**EXTRACT:**

+---+

6 men receive 35-year terms in IRA plot Ex-Marine among those who planned to bomb London power plants

THE BALTIMORE SUN

LONDON -- Six men, including a former U.S. military explosives specialist, were convicted yesterday of having plotted to black out London and most of southeastern England in a series of bombings of electrical power stations by the Irish Republican Army a year ago.

The six, some of whom were described by prosecutors as senior commanders of the IRA, were found guilty of conspiracy to cause explosions and sentenced to 35 years in prison each. Two men, one charged with being a courier and the other accused of providing premises and false papers to the conspirators, were ,, acquitted.

"Those who seek to advance a political argument by terrorism can expect no mercy in the courts of this land," said Justice Scott Baker in announcing the sentences.

The group was picked up in raids on three rented London hide-outs July 15.

Prosecutors said bombs were to be attached to transformers at each of the six power stations ringing London in what the IRA hoped would be its biggest operation on the British mainland in its continuing fight against British rule over Northern Ireland.

The police, however, uncovered no explosives despite searching garages. The defendants argued that they were merely plotting a hoax with confectioners' sugar masquerading as Semtex explosive in an effort to make the authorities shut down power themselves.

The American, John Crawley, 40, born in New York, was a U.S. Marine from 1975 to 1979 and served time in a Dublin jail on a gun-running charge in the 1980s, according to the Press Association, Britain's domestic news agency.

A key witness in the trial, Lt. Col. John Meuk of the Marines, gave the court details about Crawley's training in reading technical maps and planting bombs in power stations behind enemy lines.

Convicted with Crawley were Donald Gannon, 34, Gerard Hanratty, 38, Robert Morrow, 37, Patrick Martin, 35, and Francis Rafferty, 45.

Acquitted, to the applause of the crowd and to handshakes from the convicted men, were Clive Brampton, 36, a Birmingham businessman, and Martin Murphy, 36.

Murphy, who admitted in court that he was an IRA member, was rearrested outside the courtroom and detained for questioning.

+---+

**MATERIAL PROVIDED:**
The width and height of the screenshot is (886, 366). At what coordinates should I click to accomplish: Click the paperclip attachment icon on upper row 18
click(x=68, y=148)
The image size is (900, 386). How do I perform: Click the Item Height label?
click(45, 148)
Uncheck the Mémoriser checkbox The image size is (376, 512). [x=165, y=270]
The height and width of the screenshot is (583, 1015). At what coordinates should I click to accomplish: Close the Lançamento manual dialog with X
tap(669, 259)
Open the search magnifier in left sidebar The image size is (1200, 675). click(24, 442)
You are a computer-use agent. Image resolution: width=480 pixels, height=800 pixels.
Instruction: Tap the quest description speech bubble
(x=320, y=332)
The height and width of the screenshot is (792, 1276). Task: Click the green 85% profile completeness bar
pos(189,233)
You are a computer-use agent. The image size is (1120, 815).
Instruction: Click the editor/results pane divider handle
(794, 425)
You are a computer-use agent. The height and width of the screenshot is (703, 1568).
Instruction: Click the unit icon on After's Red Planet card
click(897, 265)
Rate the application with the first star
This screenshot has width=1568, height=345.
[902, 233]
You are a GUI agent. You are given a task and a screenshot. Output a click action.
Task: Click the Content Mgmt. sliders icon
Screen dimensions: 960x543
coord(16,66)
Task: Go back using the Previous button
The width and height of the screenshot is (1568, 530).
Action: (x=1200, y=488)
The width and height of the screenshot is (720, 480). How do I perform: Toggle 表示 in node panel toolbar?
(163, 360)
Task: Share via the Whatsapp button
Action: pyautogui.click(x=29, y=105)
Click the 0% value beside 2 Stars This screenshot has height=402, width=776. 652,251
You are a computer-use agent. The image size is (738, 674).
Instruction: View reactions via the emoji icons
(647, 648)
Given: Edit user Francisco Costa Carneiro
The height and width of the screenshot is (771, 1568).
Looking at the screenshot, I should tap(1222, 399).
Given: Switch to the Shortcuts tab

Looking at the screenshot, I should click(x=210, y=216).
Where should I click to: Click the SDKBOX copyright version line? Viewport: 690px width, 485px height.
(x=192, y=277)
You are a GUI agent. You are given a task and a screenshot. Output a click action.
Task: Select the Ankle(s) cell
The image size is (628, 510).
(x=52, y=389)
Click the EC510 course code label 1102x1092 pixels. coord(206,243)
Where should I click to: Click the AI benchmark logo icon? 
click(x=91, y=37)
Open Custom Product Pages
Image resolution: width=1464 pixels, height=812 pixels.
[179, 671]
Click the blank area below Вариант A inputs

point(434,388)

+---+

**QUESTIONS ON THE MATERIAL:**
(a) In the IRA plot article, swap "power stations" for "power plants" from "6 men receive" up to and including "a year ago.".
(b) What reason does the IRA plot article give for the defendants' claim that they were using confectioners' sugar?
The data can be set aside here.

**RESPONSE LIST:**
(a)
6 men receive 35-year terms in IRA plot Ex-Marine among those who planned to bomb London power plants

THE BALTIMORE SUN

LONDON -- Six men, including a former U.S. military explosives specialist, were convicted yesterday of having plotted to black out London and most of southeastern England in a series of bombings of electrical power plants by the Irish Republican Army a year ago.

(b) The defendants argued that they were only plotting a hoax, with confectioners' sugar posing as Semtex explosive. The aim, they said, was to make the authorities shut down power themselves.